EXTRACTED TEXT:
Adaptation of Robert Bolt's play about Sir Thomas More, a Catholic statesman in England who rebelled against Henry VIII's self-proclaimed status as the head of the Church of England and paid for his religious beliefs by having his head exhibited on London Bridge.

Amazon.com

Robert Bolt's successful play was not considered a hot commercial property by Columbia Pictures--a period piece about a moral issue without a star, without even a love story. Perhaps that's why Columbia left director Fred Zinnemann alone to make A Man for All Seasons, as long as he stuck to a relatively small budget. The results took everyone by surprise, as the talky morality play became a box-office hit and collected the top Oscars for 1966. At the play's heart is the standoff between King Henry VIII (Robert Shaw, in young lion form) and Sir Thomas More (Paul Scofield, in an Oscar-winning performance). Henry wants More's official approval of divorce, but More's strict ethical and religious code will not let him waffle. More's rectitude is a source of exasperation to Cardinal Wolsey (Orson Welles in a cameo), who chides, "If you could just see facts flat on without that horrible moral squint." Zinnemann's approach is all simplicity, and indeed the somewhat prosaic staging doesn't create a great deal of cinematic excitement. But the language is worth savoring, and the ethical politics are debated with all the calm and majesty of an absorbing chess game. --Robert Horton

Stills from A Man for All Seasons (click for larger image)

AVAILABLE DATA:

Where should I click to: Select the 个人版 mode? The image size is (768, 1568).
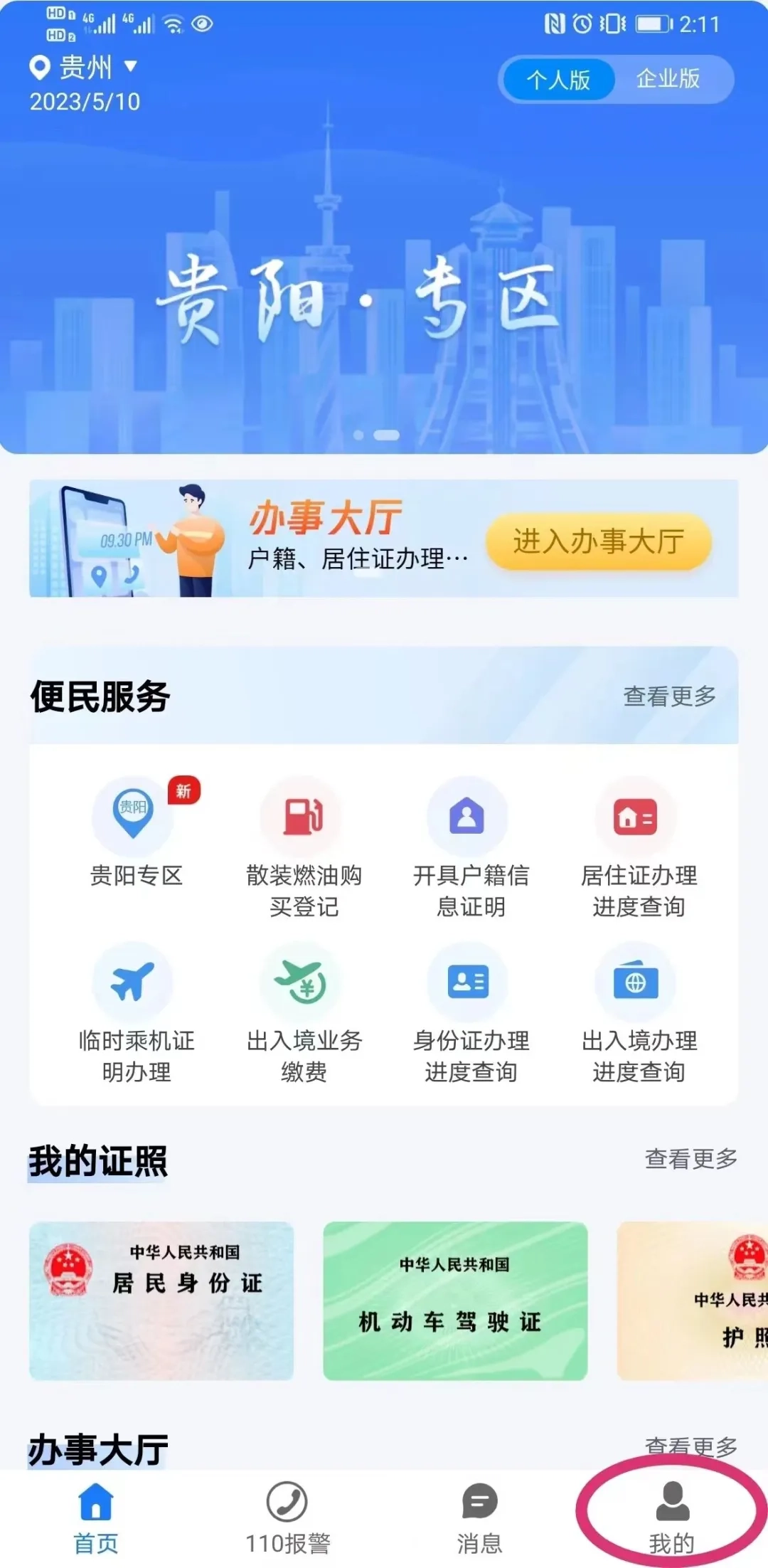558,79
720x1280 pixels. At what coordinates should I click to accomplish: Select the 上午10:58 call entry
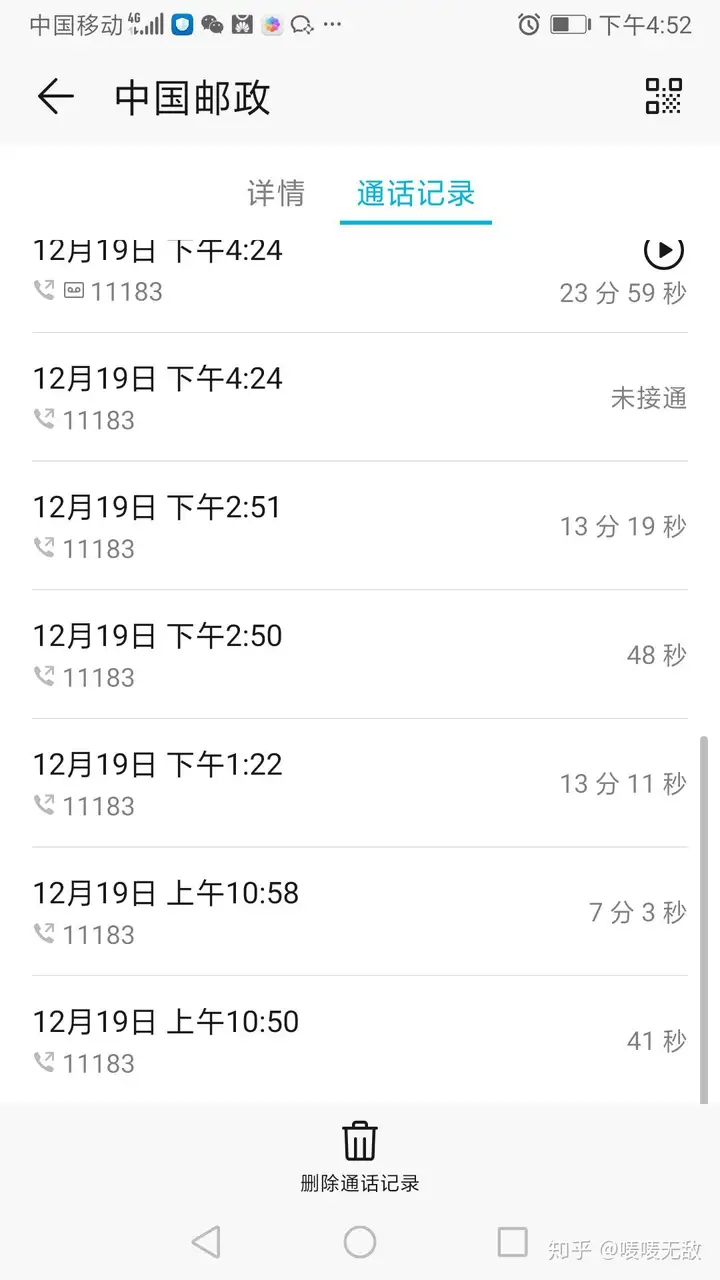[360, 912]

EXERCISE TASK 1: Rewrite the passage of the film review starting with "Adaptation of Robert" and going on through "on London Bridge.", putting "Tower Bridge" in place of "London Bridge".
EXERCISE TASK 2: In the film review, which performers are named in parentheses beside the characters they play?
EXERCISE TASK 3:
Answer these questions from the film review:
(a) Where was Sir Thomas More's head exhibited?
(b) Which studio did not consider Robert Bolt's play a hot commercial property?
(c) For which year did the film collect the top Oscars?

TASK ANSWER 1:
Adaptation of Robert Bolt's play about Sir Thomas More, a Catholic statesman in England who rebelled against Henry VIII's self-proclaimed status as the head of the Church of England and paid for his religious beliefs by having his head exhibited on Tower Bridge.

TASK ANSWER 2:
Robert Shaw
Paul Scofield
Orson Welles

TASK ANSWER 3:
(a) On London Bridge
(b) Columbia Pictures
(c) 1966